Returned from Germany
The final part of the unique wooden architecture, which is over 1,600 years old, was returned to Slovakia in May 2022 after sixteen years of analysis and conservation in specialised laboratories in Germany.
The exhibition dedicated to the prince's tomb is being installed on the ground floor of the renovated premises of the museum in Poprad.
It will include all the most important finds from the tomb, but only a few beams from the chamber itself will be exhibited due to space reasons.

The exhibition will also include digital presentations focused not only on the tomb itself, but also on life under the Tatra mountains in the 4th century, as well as on the life of the prince and the period in which he lived.
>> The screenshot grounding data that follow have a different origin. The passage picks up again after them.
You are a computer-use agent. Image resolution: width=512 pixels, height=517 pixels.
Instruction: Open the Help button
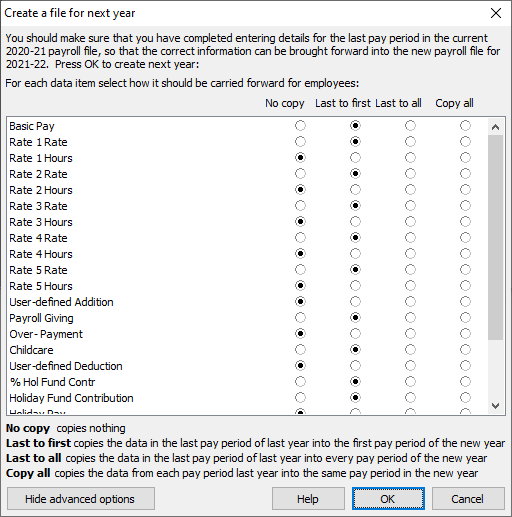(x=308, y=499)
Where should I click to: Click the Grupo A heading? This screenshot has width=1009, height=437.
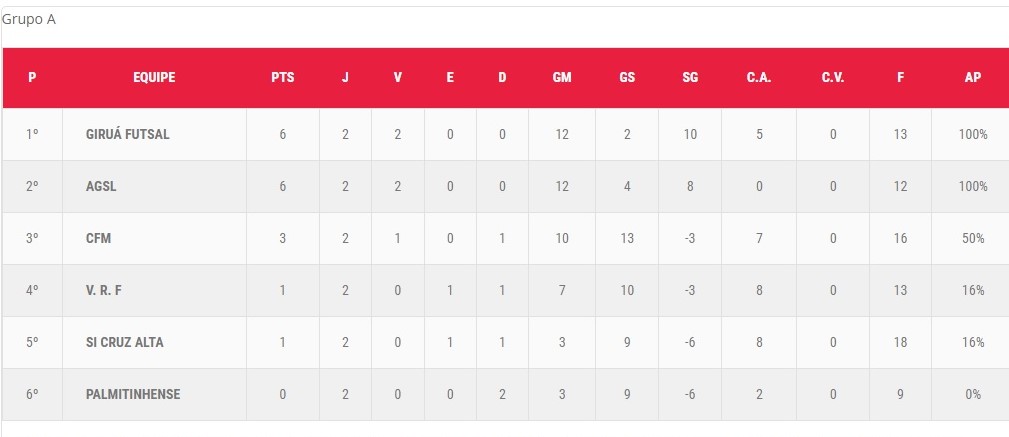point(29,19)

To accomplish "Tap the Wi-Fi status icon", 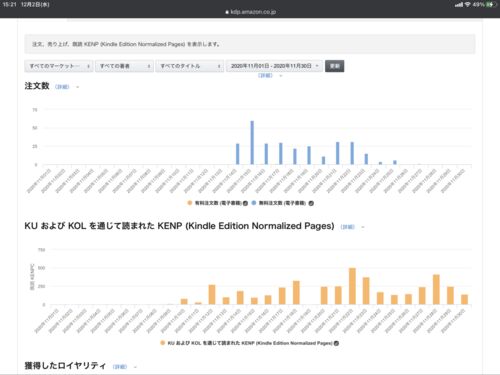I will pyautogui.click(x=468, y=5).
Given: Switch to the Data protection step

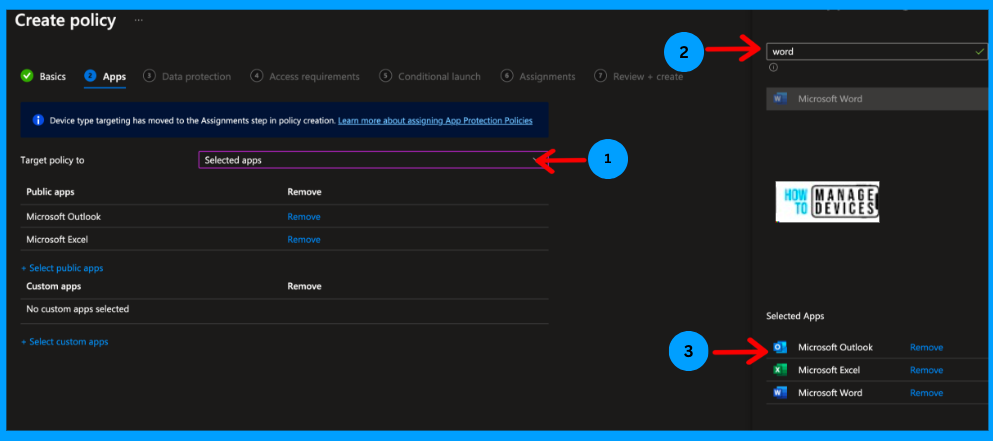Looking at the screenshot, I should tap(195, 76).
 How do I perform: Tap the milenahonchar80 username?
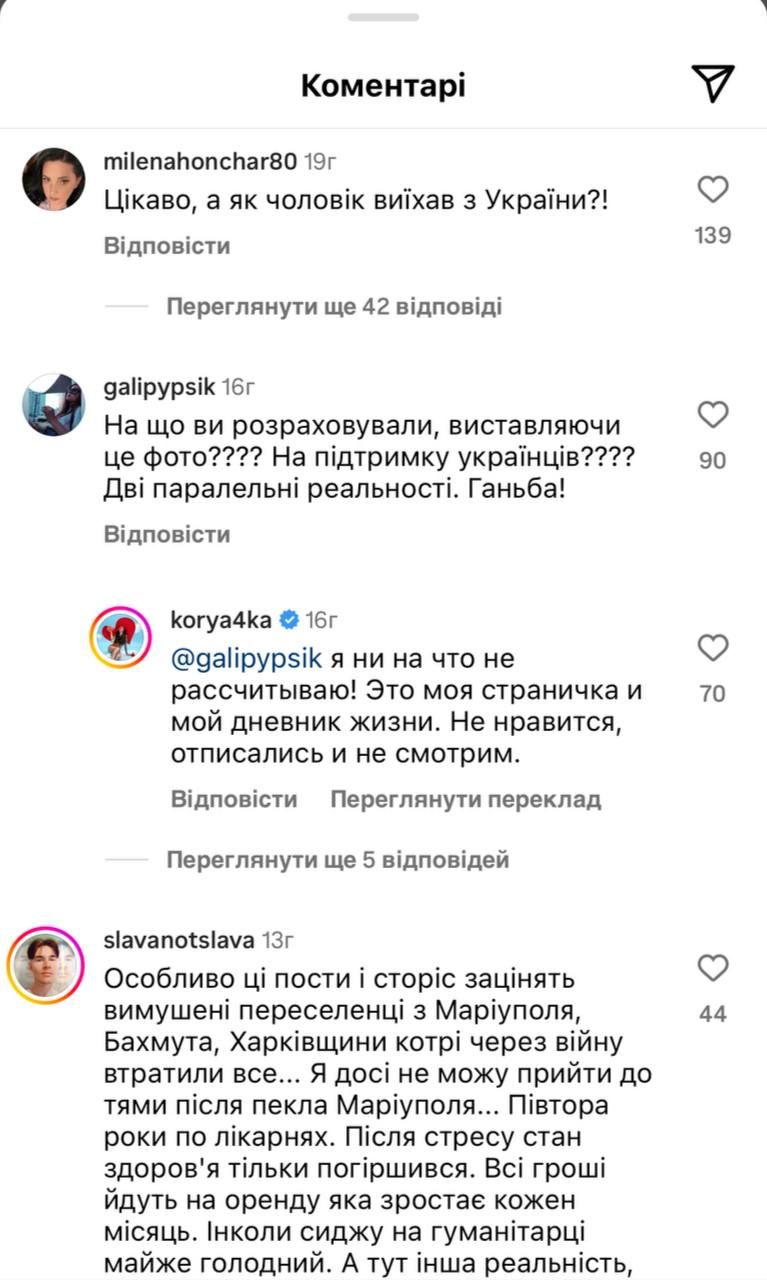point(200,161)
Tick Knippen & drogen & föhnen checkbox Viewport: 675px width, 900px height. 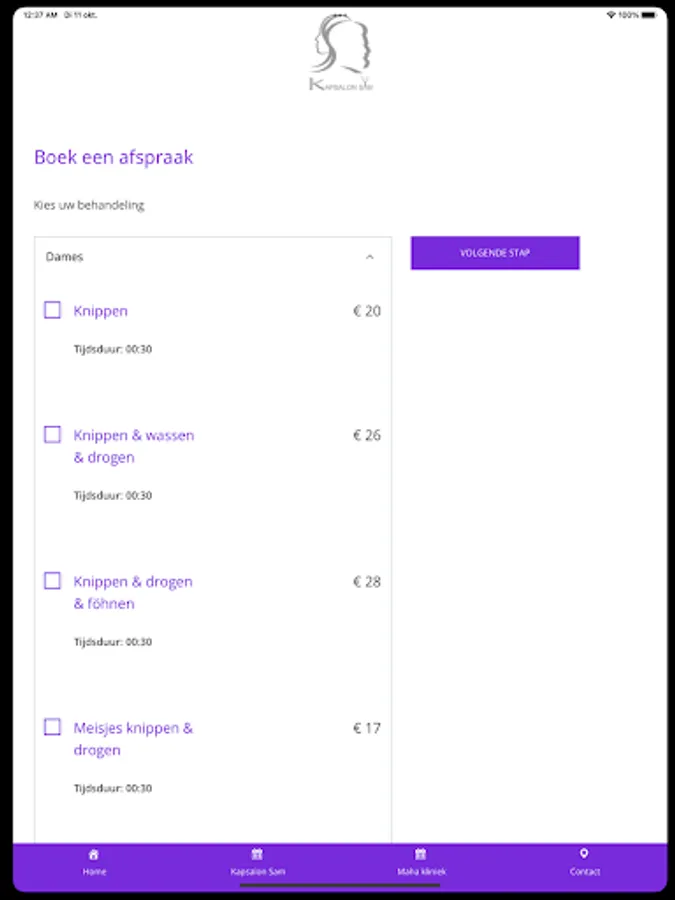[52, 581]
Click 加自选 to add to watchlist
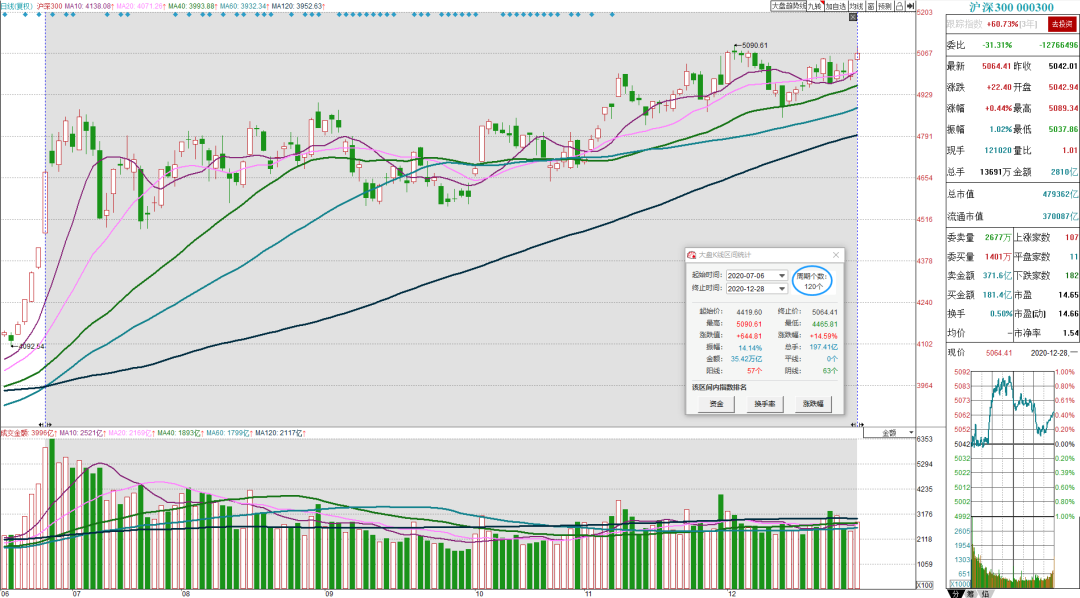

The museum is expecting up to 50,000 visitors to tour the exhibition annually.
Discovered by coincidence
The 4th-century tomb was discovered accidentally during construction of an industrial park in the Poprad district of Matejovce in 2005, located at a depth of five metres.
It consisted of a roofed log chamber with a wooden sarcophagus, together with internal equipment.
It also contained interior furnishings, leather and textile remains of the prince's clothing, and even the remins of food contained in ceramic and bronze vessels.

Decorative objects made of bronze, silver and gold were also found in the tomb.
"Despite historical looting, the soil conditions meant that things that archaeologists do not normally find, i.e. wood, skins, textiles and other organic items, had been preserved, for example a bed or table turned from wood, a leather bow case, parts of a patterned tapestry, a wooden sarcophagus, wooden coffins on which the dead were carried to the grave, and a number of other unique objects," specified the Institute of Archeology of the Slovak Academy of Sciences (SAV) in Nitra on the occasion of the tomb's return to Slovakia.